Entertainment is provided, a play, and a concert, the guests play cards,
dance in a darkened salon or drink in a dimly lit bar. At first it seems as if
the ensemble may be there to represent some form of allegorical commentary on
class or society, like the inmates of the sanatorium in Thomas Mann’s The Magic Mountain (1924). The play the
guests watch is ‘Rosmer’, which may be a version of Ibsen’s Rosmersholm (1886), in which personal
relationships are played out against a background of political and social
change.
The
guests are often shown immobile, or engaged in fatuous small-talk, or else
recalling past events, a male guest visiting a woman guest’s room, someone
breaking the heel of their shoe, events which are later shown to be episodes in
the relationship which X insists he had with A. There is no suggestion of an
outside world, nor is it possible to place the events or characters in a
particular era, evening dress being particularly timeless. In the grounds of
the hotel the guests strike poses like figures by Magritte in a setting by Paul
Delvaux, the formal garden setting a clear influence on Peter Greenaway’s The Draughtsman’s Contract (1982).
Eventually,
the film reaches a sort of crisis, X recounts the events leading up to his
previous intimacy with A, and although this is not shown there is a strong
suggestion he has raped her. In a scene in the bar, A appears to have a flash
of recognition, as if a buried traumatic memory has suddenly surfaced. Nothing
of course can be taken for granted and the couple are eventually shown leaving
together, although the unspoken distance between them appears unresolved.
No
plot summary or teasing out of themes can quite capture the experience of
watching this film. In fact, as is suggested in one of the little films comprising
the extras package, Marienbad should
just be experienced without worrying-away at meaning.
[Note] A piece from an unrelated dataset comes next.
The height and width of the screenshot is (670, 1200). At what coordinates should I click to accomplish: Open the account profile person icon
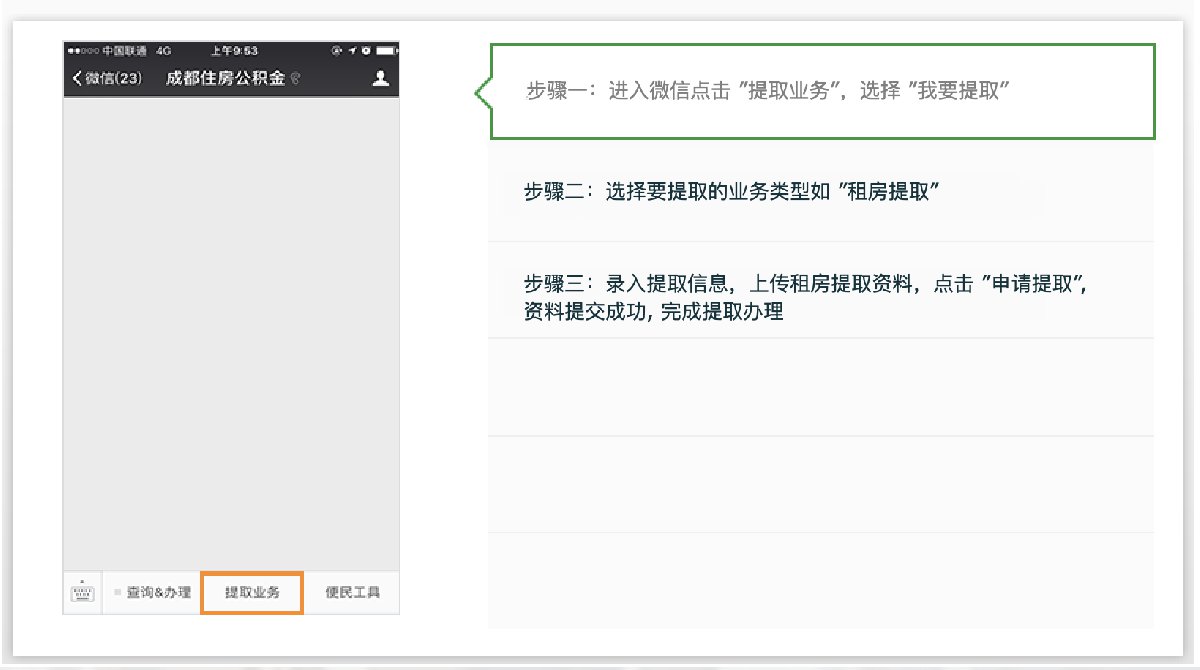(x=380, y=78)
Formal, theatrical,
allusive, elusive, repetitive, it reinforces the dream-like quality so often
ascribed to cinema, a quality usually sacrificed on the altar of
plot-development. Intentionally frustrating as attempts at interpretation might
be, the film represents total cinema without a wasted shot or line of dialogue,
where the sets and costumes are as integral as the script, and with a score, by
Seyrig’s brother Francis, that can be as ominous as that of a thriller or as
romantically playful as something penned by Erich Wolfgang Korngold.
As
befits this re-issue there is an impressive line-up of extras. ‘The Wanderers Of
Imagination’ examines the collaboration between the director and writer and how
they came to create the film, and includes analysis from actress Anna
Mouglalis, and Robbe-Grillet’s widow Catherine. Film historian Ginette
Vincendeau then looks at the history of the film and its reception. There are
two documentary films made by Resnais, Le
Chant du Styrene (aka: The Song Of
The Styrene, 1959), a publicity short about plastic production with a
poetic narration penned by Raymond Queneau, and Toute la memoire du monde (aka: All The Memory Of The World, 1957),
about the Bibliotheque Nationale in Paris.
The
former film finds beautiful images in industrial production lines, and the
latter is full of the graceful corridor glides that haunt Marienbad. ‘In The Labyrinth Of Marienbad’, is Luc Lagier’s superb
deconstruction of the film, which is seemingly about to offer a single
explanation but then goes on to provide a plethora of equally valid
interpretations. There is a documentary on Alain Robbe-Grillet in which he
comes across as a humorous and engaging interviewee, with comprehensible
theories on literature less gnomic than some of his pronouncements from earlier
in his career. The extras also include a restored trailer.
A
final personal note on the rating for this film, as masterpieces and milestones
of cinema would normally merit a 10/10. I’m not questioning the film’s status
with my parsimonious 9/10, I just find it a little chilly and introspective
compared with some other French movies of the period.